Retrieval of atmospheric properties and surface bidirectional reflectances over land from POLDER/ADEOS

Abstract

Polarization and Directionality of the Earth's Reflectances (POLDER) is a new instrument devoted to the global observation of the polarization and directionality of solar radiation reflected by the Earth‐atmosphere system. It will fly onboard the ADEOS platform in 1996. This paper outlines the improvements expected from POLDER in the description of atmospheric aerosols and water vapor over land, and of surface bidirectional reflectances. It then gives a detailed description of the operational algorithms which are implemented in the “land surface and atmosphere over land” processing line. This line is part of an effort initiated by Centre National d'Etudes Spatiales (the French Space Agency) to develop lines of products in order to facilitate the exploration of POLDER's new capabilities by the international science community. Emphasis is given in this paper to the presentation of the principles, physical rationale, and elements of validation of the algorithms of this processing line. The main products are (1) for each orbit segment, the amount and type of aerosols, the water vapor content, and bidirectional reflectances corrected for atmospheric effects, and (2) every 10 days, global maps of surface directional signatures, of hemispherical surface reflectances, and of parameters describing the statistical distribution of aerosol and water vapor content. These products will be made available to all interested investigators.
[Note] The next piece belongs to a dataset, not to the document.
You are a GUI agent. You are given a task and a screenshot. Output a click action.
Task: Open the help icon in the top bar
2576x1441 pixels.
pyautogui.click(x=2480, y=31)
The most innovative algorithms of the processing line are (1) cloud detection, based on a series of tests involving reflectance thresholds, oxygen pressure estimates, and analysis of polarized radiance in the rainbow direction, (2) retrieval of aerosol optical thickness and type from directional polarized radiance measurements, and (3) retrieval of surface directional signature through an adjustment of a time series of directional reflectance measurements with a semiempirical bidirectional reflectance model.